Minseok laughs at that, the stubborn determination Junmyeon is retaining even through this while he himself still feels like a blank canvas, stowed away after hours, days of being stared at. Wonders why he'd assumed they'd part ways, never meet again. There's a solidity to Junmyeon he's always appreciated, but they were barely ever more than strangers, and now, with the string gone—there's nothing left, a joint hospital stay aside.
"Okay," he says. When he looks at Junmyeon, there's unmasked surprise on his face.
Junmyeon squints at him, like he needs another confirmation. "That's all it takes, me being rich?"
Neither of them are, Minseok knows. All the money they're getting out of this—the taxes are hefty, the approval letters were expensive, they both have debts to pay off, and Minseok will consider himself lucky if he can replace Tan's cat tree or even parts of it after.
"You pay," he says. He won't let him, but he wants to see—the pout, wants to see how easily Junmyeon will agree. It's not a lot, but he wants Junmyeon to want this. He doesn't have to wait long for his answer, and he's surprised when Junmyeon reaches out, into his space, reaching for the collar of his jacket after Minseok's stepped closer, turning it up so it blocks the cold wind.
"I'll pay, and I'll pick where we're going," Junmyeon says. "Noraebang."
“Think you can sing your way into my heart?” Minseok asks, smiling into the collar.
“I’d certainly like to try.”
Junmyeon reaches out again, boldly, this time over Minseok’s shoulders to pull his hood up and tie the drawstring, and Minseok wonders if he’d tuck him into a bed, had he one on hand.
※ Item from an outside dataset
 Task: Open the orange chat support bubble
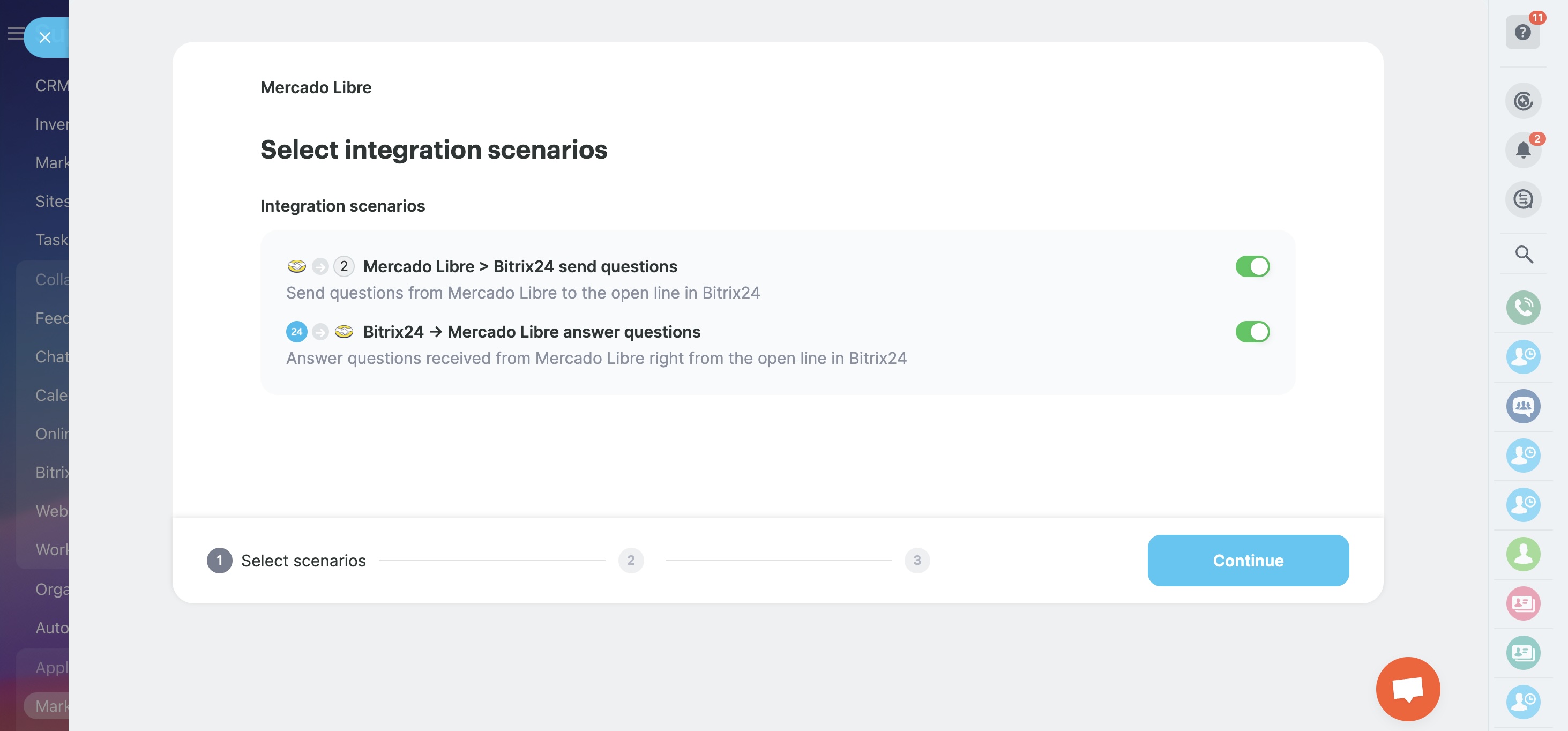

The ring Junmyeon’s been wearing to cover his thread still sits on his pinkie finger, glinting when it catches the sun.
“I’m not walking home, you know,” Minseok tells him. He likes the attentive way Junmyeon looks at him now, like he’s so much more than an illusion without the apprehension of the soulbond, a person, entire and whole for themselves, blending into the fog distance once he leaves.
“Stay warm,” is all Junmyeon has to say.
Minseok watches him hurrying over to the car that had been sounding its horn since they walked past the gate, and when Junmyeon turns around to wave one last time before he climbs into the car, he thinks he’d like to hear it again soon.